Yeled/Shoot me
Chorégraphie : Eyal Dadon, Diego Tortelli
Distribution : Fondazione della Danza Aterballetto
La compagnie italienne Fondazione della Danza Aterballetto a ouvert cette nouvelle édition du festival Le Temps d’aimer dirigé par Thierry Malandain.
La troupe, une des plus représentatives présentes en Italie, a présenté deux pièces, différentes par leurs propos, leurs styles et en conséquence dégageant dans le public des émotions diverses.
La première pièce du chorégraphe israélien Eyal Dadon, Yeled, mot hébreu qui signifie enfant, nous interroge sur la perte du sentiment de l’enfance, normalement un état de grâce, de rêve, d’innocence accompagnant cet âge.
« Un enfant est le dernier poète d’un monde qui s’entête à vouloir devenir grand » écrivait Jacques Brel, et cette pièce semble illustrer parfaitement ce propos.
La composition chorégraphique conçue pour seize danseurs procède par tableaux où alternent des moments d’ensemble à des duos ou à des soli. Dans la majorité des cas, ces derniers émergent après une danse de groupe de laquelle se détache un danseur. Le sentiment de partage est donc abandonné pour laisser la place à l’expression individuelle, au ressenti personnel. Il y a un contraste qui domine la pièce du début à la fin : alors que les interprètes habillés en bermuda, chaussettes et chemises colorés incarnent un groupe d’adolescents, les sentiments que leurs mouvements expriment ne sont pas tout à fait gais.

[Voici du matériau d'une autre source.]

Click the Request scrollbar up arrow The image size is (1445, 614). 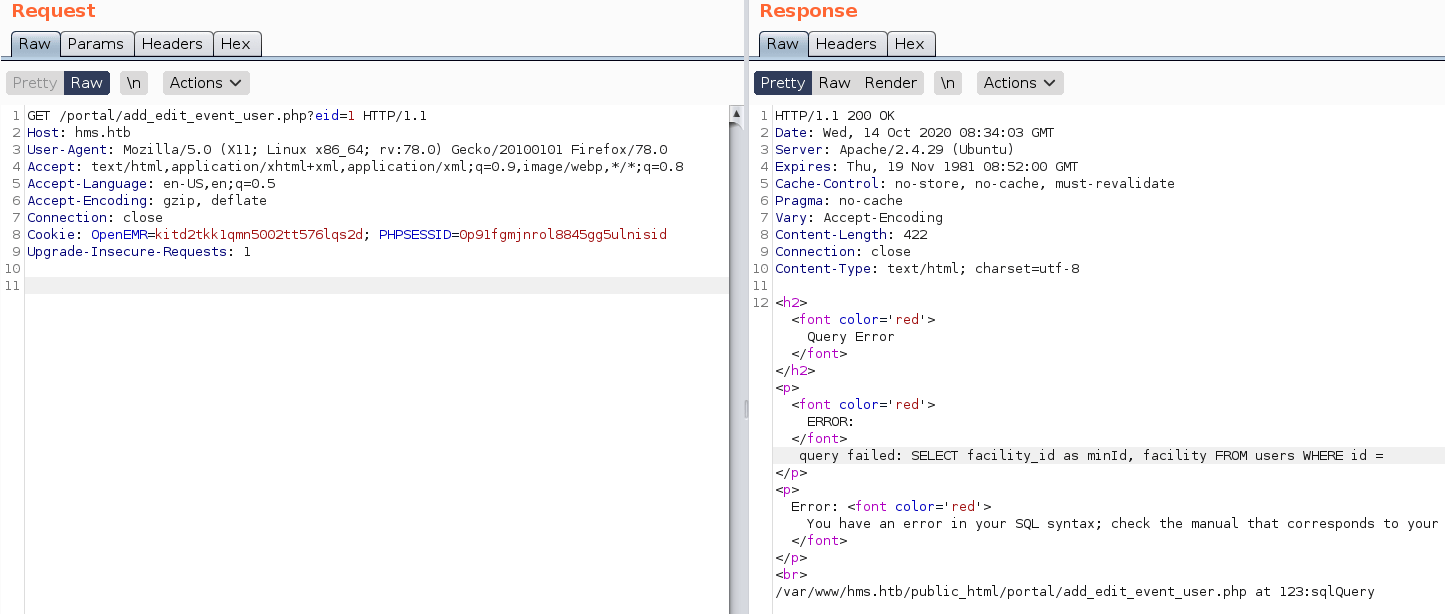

Si d’une part on peut croire observer une cour de récréation, d’autre part les scènes nous renvoient à des états d’âme inquiets, rebelles, parfois troublés. Cela est lié à une gestuelle très géométrique, parfois saccadée et rythmée.
Chaque tableau symbolise un moment particulier et un état émotionnel de ses interprètes. Il y a aussi un passage dansé très marquant qui montre une danseuse limitée dans ses déplacements par deux autres interprètes qui la bloquent, l’empêchant de bouger librement. L’apparition d’un joker dans le final semble vouloir alléger l’atmosphère et redonner l’impression de revivre l’enfance.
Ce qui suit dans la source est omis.